Scientific classification
- Kingdom: Animalia
- Phylum: Chordata
- Class: Reptilia
- Order: Squamata
- Family: Scincidae
- Genus: Chalcides
- Species: C. sexlineatus
- Binomial name: Chalcides sexlineatus Steindachner, 1891

= Gran Canaria skink =

- Genus: Chalcides
- Species: sexlineatus
- Authority: Steindachner, 1891
- Conservation status: EN

Species of lizard

The Gran Canaria skink (Chalcides sexlineatus) is a species of skink in the family Scincidae. It is endemic to Gran Canaria in the Canary Islands.

==Taxonomy==
There are two recognized subspecies, C. sexlineatus sexlineatus occupying the southwestern half of the island, and C. sexlineatus bistriatus occupying the northeast.

The specific name sexlineatus, "six lines", refers to the distinct striping pattern.

==Geography==
It is endemic to the island of Gran Canaria and the small islet Roque de Gando in the Canary Islands, Spain. It has also been introduced to the island of La Palma. It inhabits a wide altitudinal range, from the coast up to 1,850 meters above sea level.

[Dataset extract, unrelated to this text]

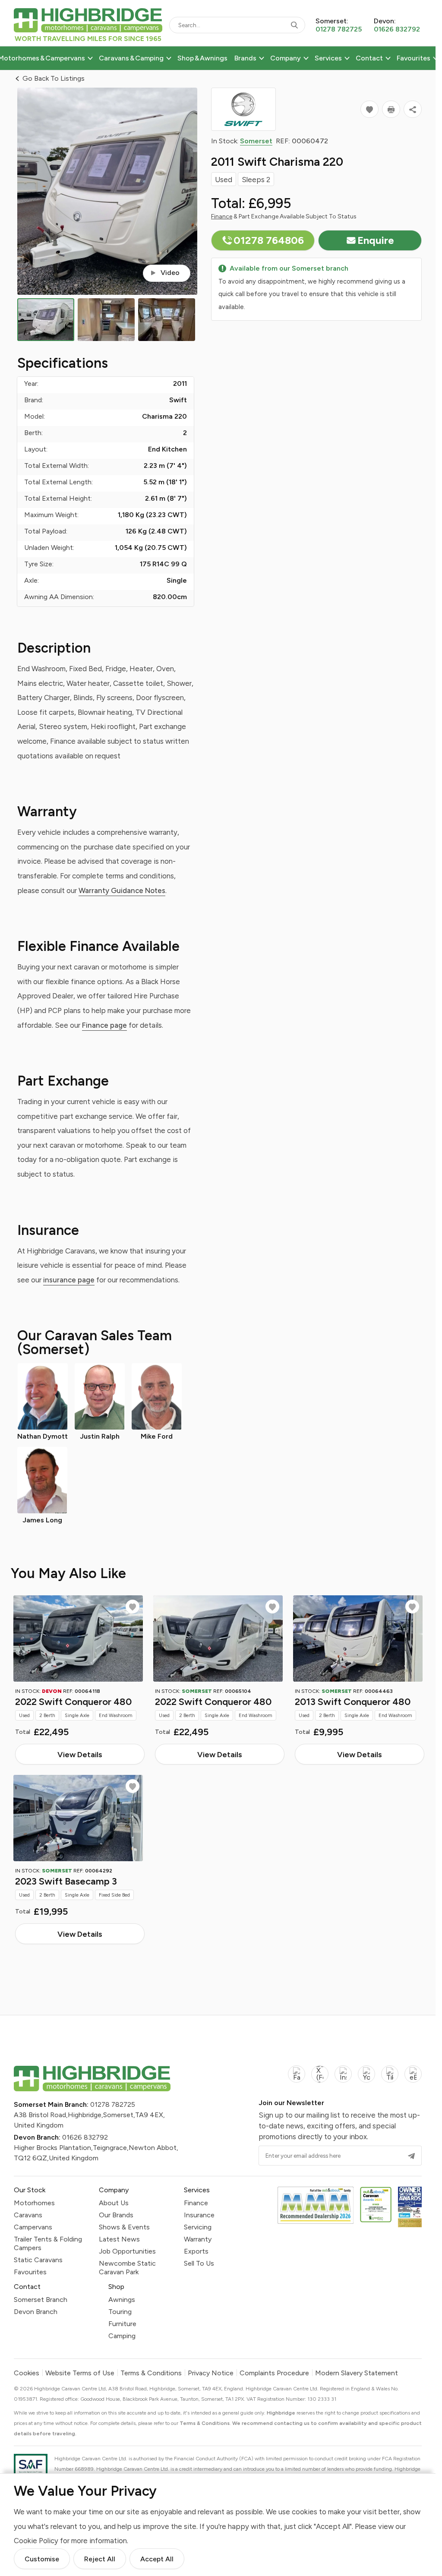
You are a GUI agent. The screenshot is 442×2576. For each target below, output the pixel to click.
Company (285, 58)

The distinct morphological differences between the subspecies have been attributed to volcanic activity on the island in the past 2.8 million years.

==Description==
The Gran Canaria skink has a flattened body and wide head, with strong legs that are longer in the north subspecies. The south subspecies has one phrenocular scale, while the north usually has two.

The average total body length is around 150mm (6 inches) including the tail, with females being a few millimeters longer on average. The species is slightly smaller in the south.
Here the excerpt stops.